The evidence is buried deep in exit-polling data. Asian-Americans are among the most, if not the most, aspirational ethnic groups in the United States, and richer and better educated than their neighbors. They are overrepresented as small business proprietors, as entrepreneurs and in every meritocracy competition, ranging from the nation’s most selective public high schools to elite universities or as STEM graduates. They are one of the population cohorts with a vital role to play if America is to reverse what I term the Reagan decline and innovate its way to parity—or better—with muscular global competition. Republicans call them the “Party of Work.”4
They voted three to one for President Obama.
While the President’s populism had broad appeal, something else worked strongly in his favor. And we find the answer by looking at why both Asian-Americans and young voters favored his reelection. Here is how the veteran political reporter of the New York Times Sheryl Gay Stolberg explained it:
“On a central philosophical question of the day—the size and scope of the federal government—a clear majority of young people embraces President Obama’s notion that it can be a constructive force….”5
Like the fictional citizens of Tombstone, a majority of key aspirational Americans have concluded that the US government should be an ally in recapturing the frontier era combination of individualism leavened with collaborative and collective action. They hope and expect the public sector to become their ally in reversing tough family economics and dismal opportunity. It starts with good schools and expands from there to a public sector able to ensure competitive markets and that eschews favors for elite earners and corporate subsidies. They want Washington to adopt a different version of capitalism, one which rewards hard work and grit, one capable of offering a future for their children. They want America to recreate a new golden age.

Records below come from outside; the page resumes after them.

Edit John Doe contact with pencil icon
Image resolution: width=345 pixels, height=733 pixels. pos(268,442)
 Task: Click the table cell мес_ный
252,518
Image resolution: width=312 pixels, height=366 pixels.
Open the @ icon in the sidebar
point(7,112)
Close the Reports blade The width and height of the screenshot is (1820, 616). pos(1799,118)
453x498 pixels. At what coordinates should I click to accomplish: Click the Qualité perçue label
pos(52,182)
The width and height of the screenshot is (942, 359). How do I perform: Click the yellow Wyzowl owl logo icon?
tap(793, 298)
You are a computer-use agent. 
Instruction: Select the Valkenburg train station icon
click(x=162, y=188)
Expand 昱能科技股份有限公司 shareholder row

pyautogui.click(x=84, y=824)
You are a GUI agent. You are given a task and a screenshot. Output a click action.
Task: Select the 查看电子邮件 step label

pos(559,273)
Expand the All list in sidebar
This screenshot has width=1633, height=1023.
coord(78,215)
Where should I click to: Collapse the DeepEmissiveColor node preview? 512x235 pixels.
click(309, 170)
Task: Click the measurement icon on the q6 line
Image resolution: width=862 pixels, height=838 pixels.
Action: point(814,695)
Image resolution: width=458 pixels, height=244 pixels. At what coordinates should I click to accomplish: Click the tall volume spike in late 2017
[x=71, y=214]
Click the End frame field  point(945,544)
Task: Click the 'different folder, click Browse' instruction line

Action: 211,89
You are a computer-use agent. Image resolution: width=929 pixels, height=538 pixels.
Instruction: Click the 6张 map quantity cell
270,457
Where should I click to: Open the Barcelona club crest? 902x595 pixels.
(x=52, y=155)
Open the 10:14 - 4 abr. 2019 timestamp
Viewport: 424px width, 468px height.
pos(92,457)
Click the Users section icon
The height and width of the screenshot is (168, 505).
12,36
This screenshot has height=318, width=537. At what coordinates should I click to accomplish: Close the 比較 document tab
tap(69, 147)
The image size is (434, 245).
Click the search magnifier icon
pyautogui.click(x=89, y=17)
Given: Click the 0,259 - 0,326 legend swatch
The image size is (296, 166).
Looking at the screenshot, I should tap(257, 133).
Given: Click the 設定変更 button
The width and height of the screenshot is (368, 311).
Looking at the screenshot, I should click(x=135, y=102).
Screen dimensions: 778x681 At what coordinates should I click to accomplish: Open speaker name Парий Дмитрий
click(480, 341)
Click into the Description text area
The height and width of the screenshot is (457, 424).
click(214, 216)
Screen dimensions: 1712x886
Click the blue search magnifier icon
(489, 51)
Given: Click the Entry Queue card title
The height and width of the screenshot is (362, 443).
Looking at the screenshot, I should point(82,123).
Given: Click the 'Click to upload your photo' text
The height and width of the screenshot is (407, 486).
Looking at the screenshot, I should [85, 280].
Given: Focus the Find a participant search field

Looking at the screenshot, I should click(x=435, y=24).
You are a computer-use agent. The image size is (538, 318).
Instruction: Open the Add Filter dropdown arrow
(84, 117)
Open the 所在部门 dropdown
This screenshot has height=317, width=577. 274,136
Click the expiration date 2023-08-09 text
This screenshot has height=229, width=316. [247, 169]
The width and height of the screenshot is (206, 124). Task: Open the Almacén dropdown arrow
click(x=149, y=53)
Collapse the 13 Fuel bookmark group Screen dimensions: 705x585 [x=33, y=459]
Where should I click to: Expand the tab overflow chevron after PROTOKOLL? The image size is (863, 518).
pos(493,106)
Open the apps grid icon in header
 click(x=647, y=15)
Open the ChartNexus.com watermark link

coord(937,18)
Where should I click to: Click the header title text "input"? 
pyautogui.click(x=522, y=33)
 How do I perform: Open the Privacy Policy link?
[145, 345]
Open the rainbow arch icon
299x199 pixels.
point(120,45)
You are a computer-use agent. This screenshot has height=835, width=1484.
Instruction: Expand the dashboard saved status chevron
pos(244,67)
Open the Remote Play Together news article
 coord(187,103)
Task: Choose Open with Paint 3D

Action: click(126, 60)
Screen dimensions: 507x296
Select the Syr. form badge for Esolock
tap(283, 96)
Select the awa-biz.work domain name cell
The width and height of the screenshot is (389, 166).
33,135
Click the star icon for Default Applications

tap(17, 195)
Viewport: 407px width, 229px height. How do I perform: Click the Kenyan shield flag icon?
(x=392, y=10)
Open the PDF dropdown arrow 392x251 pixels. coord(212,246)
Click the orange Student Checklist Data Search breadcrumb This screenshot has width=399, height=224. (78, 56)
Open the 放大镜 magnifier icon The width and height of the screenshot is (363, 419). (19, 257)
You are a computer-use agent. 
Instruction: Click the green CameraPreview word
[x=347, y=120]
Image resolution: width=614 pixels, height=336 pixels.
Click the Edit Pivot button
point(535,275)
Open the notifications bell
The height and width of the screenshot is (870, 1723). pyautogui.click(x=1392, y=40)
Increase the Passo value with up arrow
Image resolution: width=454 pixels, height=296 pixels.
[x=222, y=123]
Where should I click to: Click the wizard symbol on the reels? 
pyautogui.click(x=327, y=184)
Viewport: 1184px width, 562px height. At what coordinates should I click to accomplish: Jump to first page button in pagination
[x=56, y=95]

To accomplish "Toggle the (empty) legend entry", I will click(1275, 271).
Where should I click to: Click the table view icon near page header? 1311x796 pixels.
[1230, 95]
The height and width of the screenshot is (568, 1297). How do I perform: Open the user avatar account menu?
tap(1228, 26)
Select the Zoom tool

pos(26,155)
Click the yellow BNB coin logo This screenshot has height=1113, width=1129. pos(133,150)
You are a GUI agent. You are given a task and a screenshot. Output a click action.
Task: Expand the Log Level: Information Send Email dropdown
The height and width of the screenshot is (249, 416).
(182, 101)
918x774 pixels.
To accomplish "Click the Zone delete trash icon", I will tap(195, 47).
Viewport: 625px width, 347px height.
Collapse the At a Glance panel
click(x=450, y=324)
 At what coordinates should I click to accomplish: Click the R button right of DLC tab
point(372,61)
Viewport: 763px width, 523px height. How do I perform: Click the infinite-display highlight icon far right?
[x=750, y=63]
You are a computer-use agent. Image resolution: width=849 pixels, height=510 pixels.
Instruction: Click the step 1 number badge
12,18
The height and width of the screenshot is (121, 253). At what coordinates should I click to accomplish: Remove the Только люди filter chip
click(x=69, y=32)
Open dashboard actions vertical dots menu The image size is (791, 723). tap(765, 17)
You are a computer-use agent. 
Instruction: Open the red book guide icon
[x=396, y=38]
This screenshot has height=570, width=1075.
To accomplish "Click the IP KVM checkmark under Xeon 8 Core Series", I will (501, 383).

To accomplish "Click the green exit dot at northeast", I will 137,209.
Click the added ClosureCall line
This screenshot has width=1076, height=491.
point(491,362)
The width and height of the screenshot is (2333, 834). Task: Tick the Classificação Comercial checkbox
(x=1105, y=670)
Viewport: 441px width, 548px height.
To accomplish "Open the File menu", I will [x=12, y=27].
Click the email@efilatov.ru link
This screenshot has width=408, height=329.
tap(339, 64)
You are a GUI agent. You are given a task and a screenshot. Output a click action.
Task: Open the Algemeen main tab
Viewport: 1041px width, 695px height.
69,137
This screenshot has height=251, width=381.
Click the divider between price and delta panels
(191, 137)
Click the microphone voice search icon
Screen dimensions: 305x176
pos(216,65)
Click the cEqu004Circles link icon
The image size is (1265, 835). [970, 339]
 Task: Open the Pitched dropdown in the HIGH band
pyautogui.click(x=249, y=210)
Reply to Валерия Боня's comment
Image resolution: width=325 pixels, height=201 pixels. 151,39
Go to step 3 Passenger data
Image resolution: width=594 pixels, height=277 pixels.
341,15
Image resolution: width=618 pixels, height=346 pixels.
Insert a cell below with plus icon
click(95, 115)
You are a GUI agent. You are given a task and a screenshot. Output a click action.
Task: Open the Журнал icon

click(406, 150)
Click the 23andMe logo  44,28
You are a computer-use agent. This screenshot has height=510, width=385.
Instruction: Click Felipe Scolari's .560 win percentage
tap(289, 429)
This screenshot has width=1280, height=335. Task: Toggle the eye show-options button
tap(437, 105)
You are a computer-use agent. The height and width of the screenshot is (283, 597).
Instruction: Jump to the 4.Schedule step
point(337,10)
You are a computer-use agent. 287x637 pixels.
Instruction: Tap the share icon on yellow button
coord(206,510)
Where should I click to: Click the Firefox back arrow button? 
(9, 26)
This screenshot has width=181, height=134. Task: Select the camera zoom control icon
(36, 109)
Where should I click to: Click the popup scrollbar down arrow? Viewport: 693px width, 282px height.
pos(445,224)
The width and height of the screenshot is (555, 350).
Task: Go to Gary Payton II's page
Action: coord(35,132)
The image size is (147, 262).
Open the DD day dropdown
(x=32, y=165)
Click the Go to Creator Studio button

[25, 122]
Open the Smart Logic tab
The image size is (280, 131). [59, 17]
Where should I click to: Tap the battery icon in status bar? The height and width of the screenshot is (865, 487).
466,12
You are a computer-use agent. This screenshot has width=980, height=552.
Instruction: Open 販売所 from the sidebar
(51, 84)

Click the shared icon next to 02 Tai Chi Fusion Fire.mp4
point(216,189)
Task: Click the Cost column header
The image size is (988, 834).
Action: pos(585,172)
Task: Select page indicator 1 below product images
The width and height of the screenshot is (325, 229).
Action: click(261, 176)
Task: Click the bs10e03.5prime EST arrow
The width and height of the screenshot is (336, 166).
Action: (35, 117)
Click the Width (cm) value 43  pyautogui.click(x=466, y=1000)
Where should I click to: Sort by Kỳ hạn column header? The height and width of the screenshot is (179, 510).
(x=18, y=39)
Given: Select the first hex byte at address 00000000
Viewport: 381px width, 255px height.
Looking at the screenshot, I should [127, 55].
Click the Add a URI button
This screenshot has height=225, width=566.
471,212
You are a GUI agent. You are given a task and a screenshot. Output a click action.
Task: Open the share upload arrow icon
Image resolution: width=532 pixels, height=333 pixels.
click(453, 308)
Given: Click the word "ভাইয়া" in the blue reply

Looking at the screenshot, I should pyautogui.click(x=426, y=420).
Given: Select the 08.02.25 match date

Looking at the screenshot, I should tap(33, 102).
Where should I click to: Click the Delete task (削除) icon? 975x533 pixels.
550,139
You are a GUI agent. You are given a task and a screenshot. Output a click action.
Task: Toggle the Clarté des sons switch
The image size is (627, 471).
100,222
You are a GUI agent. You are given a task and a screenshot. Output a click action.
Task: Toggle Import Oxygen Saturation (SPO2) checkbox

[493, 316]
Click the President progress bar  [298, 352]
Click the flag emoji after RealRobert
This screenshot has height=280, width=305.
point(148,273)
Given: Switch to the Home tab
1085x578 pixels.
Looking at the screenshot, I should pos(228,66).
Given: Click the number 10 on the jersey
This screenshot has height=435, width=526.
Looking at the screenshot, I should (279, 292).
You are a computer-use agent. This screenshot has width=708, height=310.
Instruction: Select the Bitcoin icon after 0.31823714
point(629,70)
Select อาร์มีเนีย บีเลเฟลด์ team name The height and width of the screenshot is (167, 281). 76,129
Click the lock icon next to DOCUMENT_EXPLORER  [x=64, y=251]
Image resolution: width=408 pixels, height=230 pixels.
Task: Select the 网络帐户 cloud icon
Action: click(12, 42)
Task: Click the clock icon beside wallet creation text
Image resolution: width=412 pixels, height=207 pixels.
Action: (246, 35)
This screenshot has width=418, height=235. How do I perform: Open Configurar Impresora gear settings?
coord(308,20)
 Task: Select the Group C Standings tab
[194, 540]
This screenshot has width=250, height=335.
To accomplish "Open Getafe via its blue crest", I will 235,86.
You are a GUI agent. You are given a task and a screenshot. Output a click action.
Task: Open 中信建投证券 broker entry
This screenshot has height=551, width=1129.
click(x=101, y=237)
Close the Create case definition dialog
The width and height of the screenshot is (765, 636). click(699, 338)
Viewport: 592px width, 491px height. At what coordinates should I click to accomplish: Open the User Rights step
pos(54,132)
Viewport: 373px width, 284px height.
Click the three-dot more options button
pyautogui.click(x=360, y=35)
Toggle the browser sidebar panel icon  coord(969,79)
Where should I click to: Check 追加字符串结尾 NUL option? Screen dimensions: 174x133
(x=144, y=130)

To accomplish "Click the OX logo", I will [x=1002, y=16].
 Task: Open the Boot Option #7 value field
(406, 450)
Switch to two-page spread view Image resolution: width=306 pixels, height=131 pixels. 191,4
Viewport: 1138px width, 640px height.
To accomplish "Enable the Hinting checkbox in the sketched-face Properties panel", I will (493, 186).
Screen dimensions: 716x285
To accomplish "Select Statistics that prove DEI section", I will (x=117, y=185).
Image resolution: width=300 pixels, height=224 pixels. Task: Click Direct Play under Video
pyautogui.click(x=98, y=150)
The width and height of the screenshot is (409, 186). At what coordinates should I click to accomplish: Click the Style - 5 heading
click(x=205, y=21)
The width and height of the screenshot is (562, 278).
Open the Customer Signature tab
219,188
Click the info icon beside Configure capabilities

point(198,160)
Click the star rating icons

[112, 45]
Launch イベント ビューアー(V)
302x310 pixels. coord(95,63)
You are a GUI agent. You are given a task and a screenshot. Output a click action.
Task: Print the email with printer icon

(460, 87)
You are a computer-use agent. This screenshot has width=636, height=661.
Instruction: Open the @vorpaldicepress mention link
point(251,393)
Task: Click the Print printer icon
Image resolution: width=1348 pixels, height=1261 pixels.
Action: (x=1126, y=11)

Here is the way I think of it: given the choice at the polls in November 2012, Americans voted like the Danes and the Germans. They voted for a government that worries about the prosperity of families and prioritizes good jobs at home, even if that requires new policies. That means a government that thwarts deleterious market outcomes such as Red Queens, widening income disparities, or bank accounts in the Cayman Islands. And that means a government that focuses on creating good jobs despite the wishes of American multinationals. It means a government that embraces the goals of family capitalism.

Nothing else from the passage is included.